Afong Moy (Mi Kang) in “The Chinese Lady”/Photo: Lara Goetsch
Lloyd Suh’s “The Chinese Lady” features two actors, but nearly the whole show belongs to the title character. We never learn her real name. She is called Afong Moy by the white men who presented her in a “museum” beginning in the mid-nineteenth century. Afong Moy existed, but there’s no record of her actual name or family and there are no Chinese characters that correspond naturally to Afong Moy in her native Cantonese. Like much of the “Chinese life” she was used to represent, her name was an American construction based on flimsy (and probably lazy) understanding of lives and things Chinese. One of the ironies of the play is that Suh also concocts the Chinese lady’s story, but, in one of the poignant meta strains of the show, the character tells us that it is largely a modern invention by the present show’s creators, and reminds us of it several times throughout the production.
In the role of the conjured Afong Moy, Mi Kang delivers an inviting, bewitching and troubling character. It’s a brilliant, perfect performance. This is a play that has virtually no action. It begins in 1834 at a time when her American presenters were looking for ways to attach exotic glamor to their recent imports from China, especially tea. Tea would be the engine of many ethnic displays over the next century; some, like those at the World’s Columbian Exposition, were grand, but Afong Moy’s display featured just her and a servant-translator. What her presenters didn’t count on was the profit to be had from a public hungry to see living “display” from China. Prior to Afong Moy’s arrival, P.T. Barnum obtained—dubiously, no doubt—the service of Joyce Heth, an aged, skeletal African American he displayed across the United States as the 161-year-old former nurse to George Washington. Before Barnum settled on that ruse, however, he considered marketing Heth as a “disgustingly deformed” Chinese woman with bound feet. Afong Moy’s masters had a Barnum-worthy attraction and they placed her in a “museum” in New York where admission to see her cost the equivalent of the priciest Broadway tickets today.
Atung (Glenn Obrero, left), Afong Moy (Mi Kang)/Photo: Lara Goetsch
The play takes place over several decades, during which Afong Moy is captive in her role as exotic object, and paid with nothing but the same bowl of rice and simple vegetables every day. The room, an approximation of a Qing Dynasty sitting room, is a living diorama that also never changes. Aside from Afong Moy’s unvarying demonstrations of chopsticks, tea drinking and of how to walk a few shaky steps on bound feet in tiny shoes, which Mi Kang enacts with virtuosic halting tremorous agility, little happens but the passage of time. The character meets and talks to President Andrew Jackson on tour, but her heartfelt pleas for intercultural understanding are thwarted by her Chinese translator and timid manservant—played by Glenn Obrero, who well captures the heartache that overcomes his character after years of feigned indifference to his lot.
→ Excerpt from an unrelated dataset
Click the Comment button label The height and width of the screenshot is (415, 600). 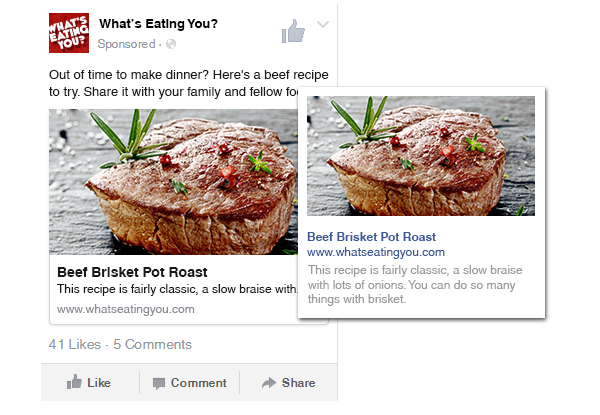click(x=199, y=383)
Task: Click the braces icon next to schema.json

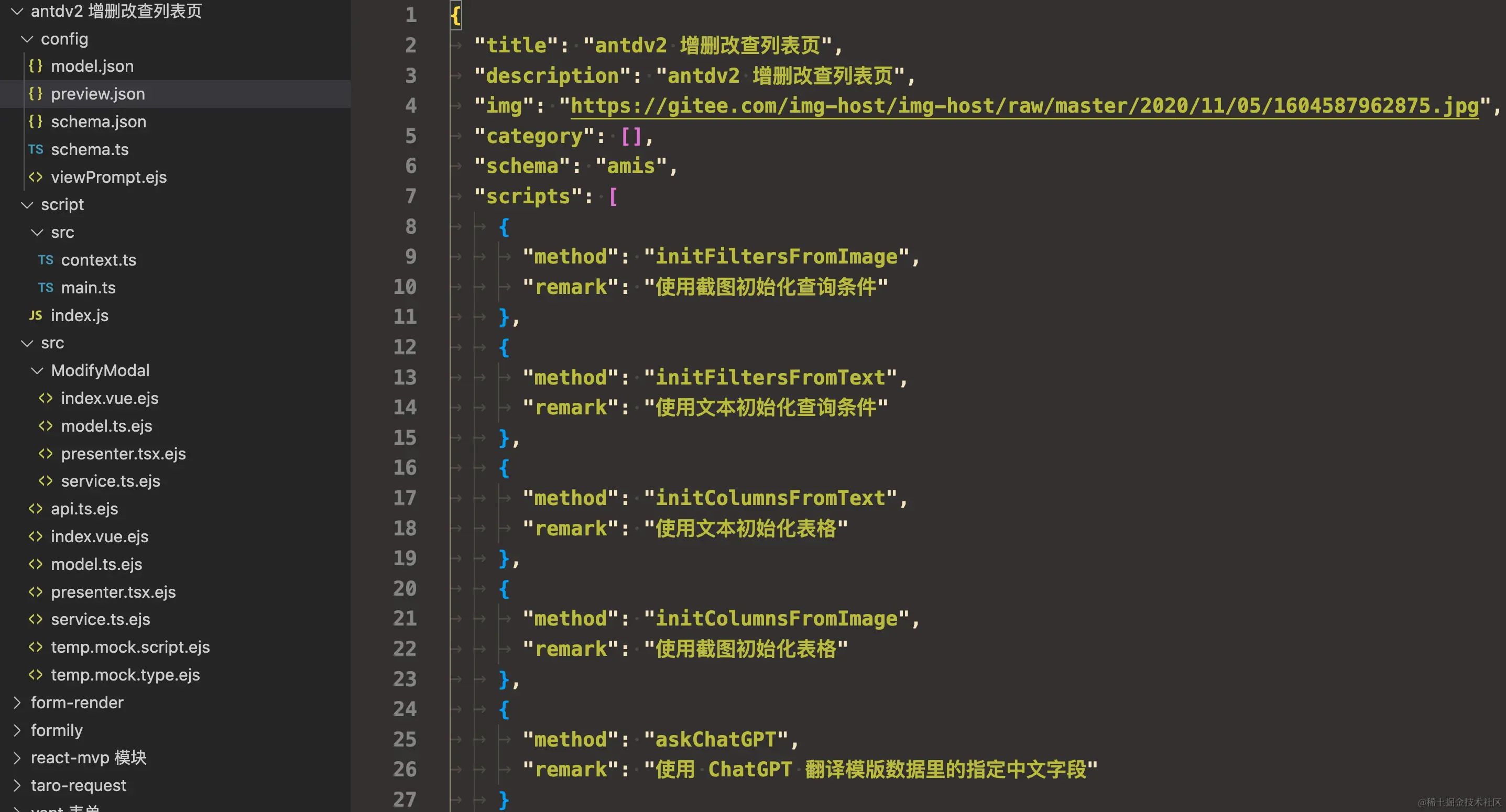Action: pyautogui.click(x=35, y=122)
Mi Kang, who is nearing the completion of the MFA in theater at Northwestern, has a background in children’s theater. Her characterization of Afong Moy may well draw on that. It begins childlike and cheerful with a Shirley Temple-like optimism, with which she faces her adversity and strangeness of her situation. Kong gradually lets the character’s loneliness, homesickness, disillusionment and in the end, anger seep in. Along the way, she recounts the path Chinese immigrants traveled in America. She recounts the men who toiled in mines and on the building of the Transcontinental Railway. She describes the laws that excluded Chinese from entering the country, and the periodic episodes of murderous ethnic cleansing against them. Mi Kang manages to deliver it all through the outward geniality of her character who never has enough English (yes, the show is in fine, even poetic, English), or Chinese, nor meaningful human contact to shake her core naivety.
As history, the play offers much. Indirectly, it also urges some reflection on the people who witnessed Afong Moy over the decades. How did her confinement resonate with them, many themselves immigrants living in an era when unbridled capitalism routinely led to the exploitation and abuse of newcomers. The play hints at the prurient content in the gazes of the white men and women, but some of the onlookers must have felt the kind of outrage the play produces today. And certainly, for some, Afong Moy stirred a genuine desire to learn more about China. At least that was Afong’s long-held hope. In the final moments of the play, Suh has Afong Moy rue that she had not done more to create cross-cultural understanding between white Americans and the Chinese newcomers.